Si le Lohengrin dirigé par Claudio Abbado à Vienne en 1990 a beaucoup à offrir, c’est surtout sur un plan musical. Soigneusement captée (Brian Large est aux manettes), la mise en scène de Wolfgang Weber n’est pas déshonorante, tant s’en faut : au regard des dernières productions bayreuthiennes, elle affiche un classicisme de bon aloi, qui lui vaudra, selon le point de vue, d’être qualifiée de scandaleusement réactionnaire ou, au contraire, de sobre et de bon goût. Aucune trace de Regietheater ici : le premier degré est assumé, costumes et décors revendiquent un médiévisme joliment stylisé, qui n’est pas sans rappeler la fameuse mise en scène de Wieland Wagner. Rien de bien révolutionnaire non plus dans la direction d’acteurs. On colle à la partition, sans génie particulier, il faut bien le dire : quand Lohengrin doit enlacer Elsa, il l’enlace avec conviction, quand Ortrud doit surgir, elle surgit, avec conviction, quand Elsa doit se jeter à terre, elle se jette à terre avec conviction, etc. Cela fait de (très) belles images, mais on aura compris qu’il est vain d’attendre de cette mise en scène qu’elle éclaire l’œuvre d’un jour nouveau ou qu’elle en dévoile des recoins inattendus (sans même parler de relecture). On regrettera au passage que la scène soit plongée en permanence dans une pénombre à la longue pesante.
Pour la musique, en revanche, on a droit à une abondance de lumière.
Dans la fosse, Claudio Abbado fait des miracles. Sa direction vive, cursive, théâtrale, convient merveilleusement à l’œuvre de jeunesse qu’est Lohengrin : rappelons que Wagner l’a composée entre 33 et 35 ans. Un exemple : la transition entre les scènes 2 et 3 du III (lever du jour), trop souvent dirigée comme la chevauchée des Walkyries ou – pire encore – la procession des chevaliers du Graal, est ici fouettée avec une fougue et une ardeur irrésistibles (au passage : quels cuivres !). Il faut dire que dans la fosse, le chef dispose du plus bel orchestre d’opéra du monde : Vienne, à la hauteur de sa réputation. On chavire devant les cordes, aux phrasés miraculeux, enjôleuses et caressantes au III pendant le duo d’amour. La petite harmonie n’est pas en reste, et on sait à quel point elle est sollicitée dans la partition. Tout cela nous vaut bien souvent des couleurs inouïes.
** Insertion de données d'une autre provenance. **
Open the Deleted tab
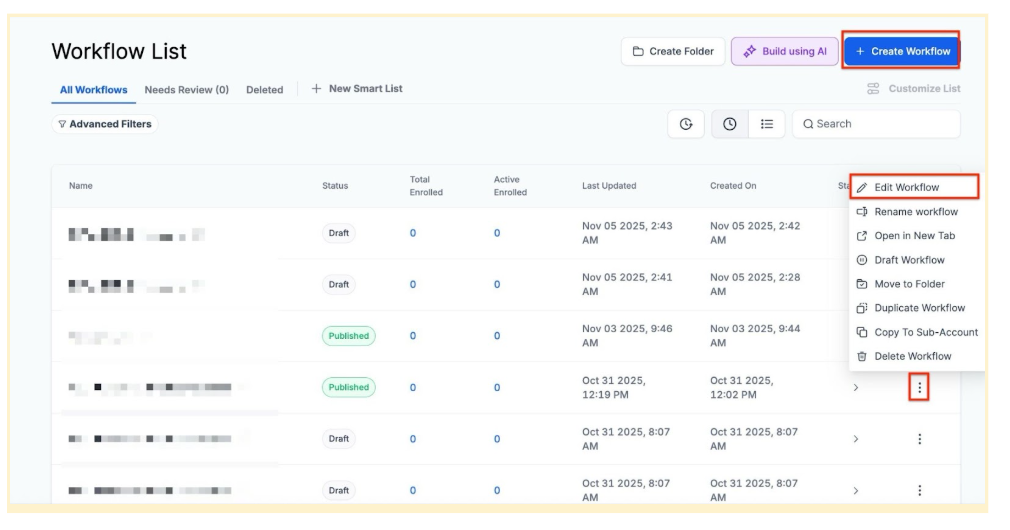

Ajoutons que le chœur, d’un fondu remarquable, n’est pas pour rien dans ce succès.
Sur scène aussi, on est à la fête.
De tous les rôles wagnériens, Lohengrin est sans doute celui qui convient le plus à la voix de Placido Domingo : Lohengrin ne passe pas pour rien pour le plus italien des opéras de Wagner (il fut le premier à être créé à la Scala : ce n’est pas un hasard). Certes, la prononciation allemande est – comme toujours avec Domingo – un peu exotique, mais on considérera qu’il s’agit ici d’un pêché véniel, tant le timbre lumineux du célèbre ténor fait ici des merveilles, d’autant que la voix est encore comme inentamée. On se demande à la vérité qui – à part peut être Siegfried Jerusalem – pouvait chanter le rôle de manière aussi convaincante en 1990. On relèvera cependant une fatigue vocale à la fin de la représentation, particulièrement perceptible dans le récit du Graal (les aigus se tendent, et l’on voit apparaître une tendance à accélérer, et à pointer les notes).
Cheryl Studer avait, à l’époque de la représentation, exactement la voix d’Elsa. On sait les ravages spectaculaires et irrémédiables subis à la suite d’une succession de prises de rôles hasardeuses. Rien de cela ici, fort heureusement. On retrouve avec bonheur ce soprano lyrique et charnu, parfaitement conduit sur l’ensemble de la tessiture, qui a fait d’elle, pendant une petite décennie, une des artistes les plus recherchées.
Le rôle d’Ortrud est connu pour être un des plus meurtriers du répertoire wagnérien. On saluera donc comme elle le mérite la prestation de la Croate Dunja Vejzovic : sans être aussi vipérine et insinuante qu’une Astrid Varnay (indépassable dans ce rôle), elle assume crânement la tessiture affreusement tendue avec un aplomb vocal remarquable. Voilà une authentique voix de mezzo, et ce n’est pas peu dire.
Son compagnon d’infortune est campé ici par Hartmut Welker : son Telramund est solide, mais ne parvient pas à convaincre totalement, en raison d’un timbre un peu gris. De même, le Roi Henri de Robert Lloyd, à la voix de basse belle mais paresseuse, passe sans réellement marquer.